Gold Bullion vs. Gold Coins

August 14, 2012

Gold Bullion or Coins – What’s right for you?

Why you should think about gold as an investment

Many investors are beginning to think of gold as a way to either diversify a portfolio or speculate to make gains currently unachievable through investment in other underperforming assets. Certainly, in times that the global economy is heading downhill and government debt is piling up without realistic signs of abating, gold presents a clear opportunity as a store of value.

If Central Banks move to ease the current monetary environment in order to stimulate economies, then this could prove inflationary and further good news for gold, which is also seen as a hedge against inflation.

So it makes perfect sense for investors to look outside the more traditional assets of equities, bonds, and cash and move toward gold. There are, of course, several ways to invest in gold, though two of the most commonly thought of are gold bullion or gold coins.

When making the decision which is best for you, it’s necessary to consider the different investment properties of both.

Gold – the bull market of the last decade

At the turn of the last millennium, as Gordon Brown, the then UK Chancellor of the Exchequer, was selling the UK’s gold reserves, the gold price stood at around $290 per ounce. The chart below shows how it has traded since then, and the increasingly bull market that it has been while the wider global economy has lurched from one crisis to another. Anyone holding gold through this period would have seen their investment increase nearly six-fold. The price of gold has retreated by around 15% from its high last year, a pattern that repeats the pull-backs seen in 2006 and 2008.

So you want to hold gold – but should it be bullion or coins?

When an investor buys gold bullion products, he will pay for the value of gold that he is buying. This will be based upon weight and grade – though bullion grade gold is 99.5% pure. Of course, he will pay a small premium over the cash price at which gold is traded on the international markets – after all, the selling dealer needs to make some money to pay for his costs. When he comes to sell his bullion, the investor will probably need to accept a price at a small discount to the cash price of gold, for the same reason that he has paid a premium when buying in the first place.

An investor in coins, however, is likely to pay a price vastly over and above the value of gold in the coin. A coin has a different basis of valuation, being linked to other factors such as rarity, condition, and age rather than the gold itself.

Bullion investors would consider that coin collectors are, perhaps, slightly mad. Why would anyone pay vast amounts of money over the value of the gold content were it to be melted down? But a coin collector would argue that they are investing not just in the gold, but in the history behind the coin. And if that coin is hundreds of years old, but in mint condition, then the value skyrockets.

In 2002, a rare 1933 Double Eagle gold coin was sold through auction at Sotheby’s. When it was originally minted, it had a value of about $20. However, though 445,000 of these Eagles had been minted, they were never circulated, and within a few months the majority had been melted down. So, any of these coins found today could be worth a fortune. In 2002, the Sotheby’s coin was sold for $7.6 million.
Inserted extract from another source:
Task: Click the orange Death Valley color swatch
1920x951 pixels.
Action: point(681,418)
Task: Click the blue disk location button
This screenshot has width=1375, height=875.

Even today, after such a huge rally in gold since that coin was sold, the gold content would only be valued at around $1700.

It’s unlikely though, that that Double Eagle, were it to come to auction today, would now be valued at around $38 million; the equivalent rise in gold through that period. When gold rallies strongly, gold bullion will rise comparatively faster than the value of gold coins. Even though the value of gold has increased, the rarity of a coin will not have increased. Investors in bullion products can realise sizeable profits in a short space of time.

Also, gold bullion investors deal in a far more liquid market, where products are readily bought and sold. Selling a coin through a specialised dealer or auction house can take weeks, if not months.

In terms of product availability, risk of asset, and liquidity, there are arguments in favour of both bullion investing and coin collecting. The ultimate choice will depend upon how you feel about the different types of investing in physical gold, and the aims for that investment. Many gold investors hold both bullion and coins in their portfolio, some even using bullion as a ‘trading position’. Whatever you choose as your preferred investment route into physical gold, you can be sure that you will be placing your investment cash into a commodity that will give you a hedge against inflation, and be increasingly seen as a store of value in uncertain political and economic times.